I feel like the negativity is mainly due to lack of understanding on how LLMs work under the hood. The more you learn about it, the more you realize that it’s just a glorified autocomplete machine and the reason why it looks so capable is the engineering behind prompt and harness.
Unless there is another breakthrough in model training, I don’t see AI taking over anytime soon. However I do agree that’s it has become another tool, the engineers can use to increase their productivity which is a positive thing
> the engineers can use to increase their productivity which is a positive thing
This might be the underlying hidden psychology: being more productive and efficient isn't benefitting the working class. It won't make them more money or make them work less hours, it just means overall more work for equal or less pay or less jobs for programmers outright. It doesn't make things cheaper or better, it just translates into more profit to the owning class. Of course nobody can articulate their anxiety's like that in a hyper capitalist society, but that might be the real reason underneath anti ai sentiment.
> glorified autocomplete machine
It is a next token prediction function and it is important to understand the technology accurately based on what it actually is.

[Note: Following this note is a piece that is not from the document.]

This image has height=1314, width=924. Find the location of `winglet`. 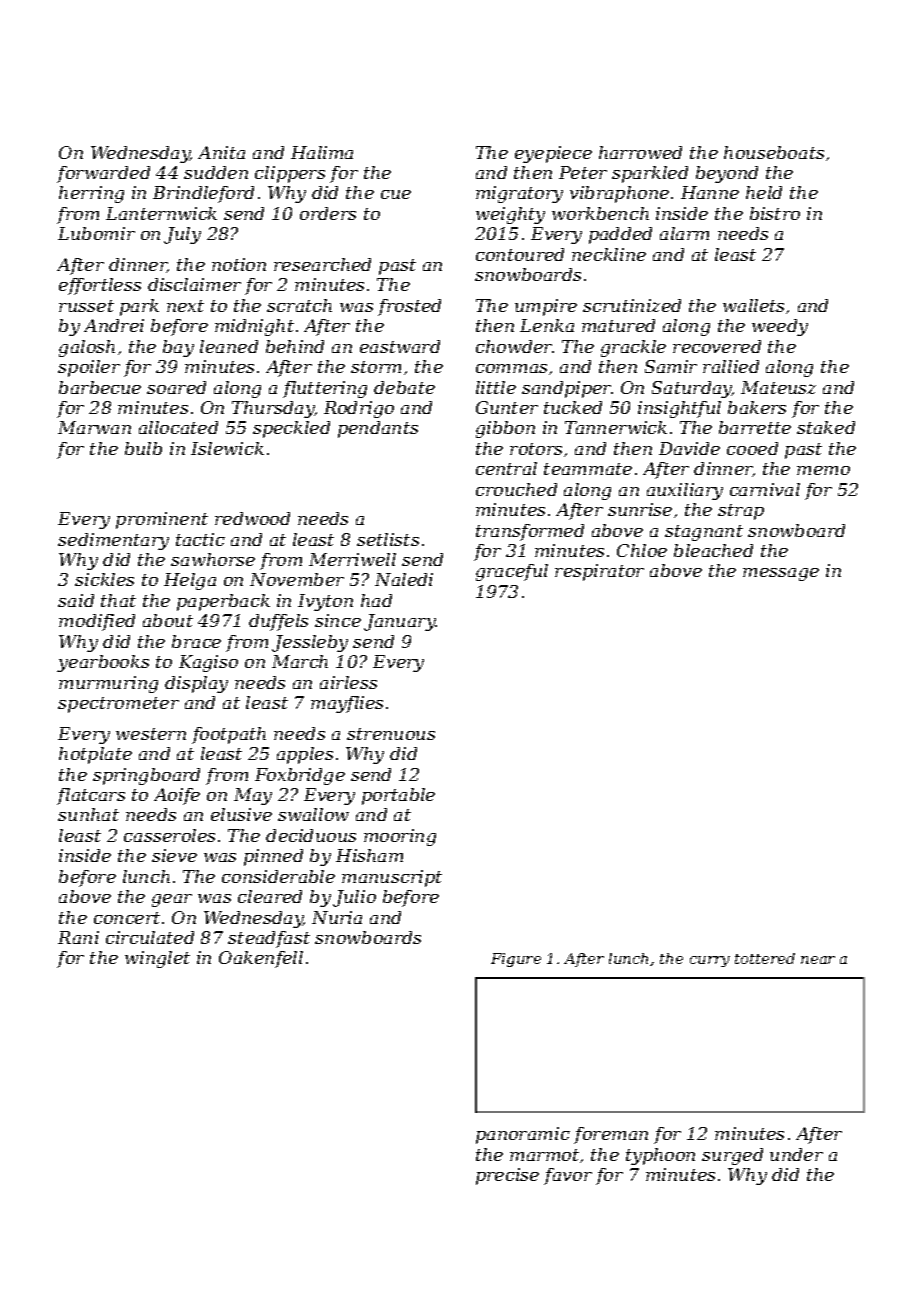

winglet is located at coordinates (157, 959).
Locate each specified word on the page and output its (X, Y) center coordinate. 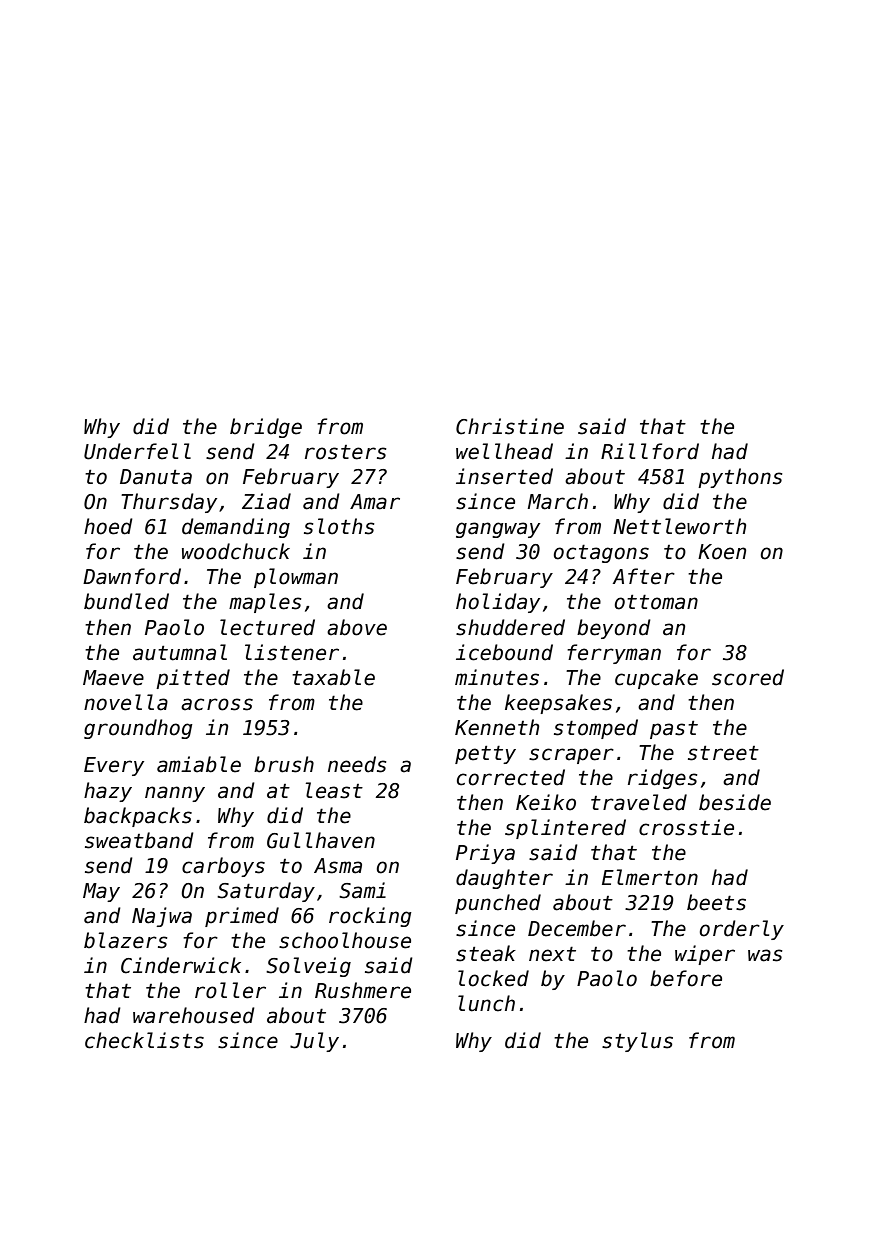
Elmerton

What is unique about a next token prediction function though is that every computer program is just a string of instructions. At the theoretical limit a next token prediction function can generate the entire instruction stream (boot loader, OS, application) so a next token prediction function can theoretically generate any computer program, which means that it is a universal predictor for anything that a computer can simulate. Still not AGI/ASI in the woo-woo non-technical interpretations of those terms, but incredibly powerful.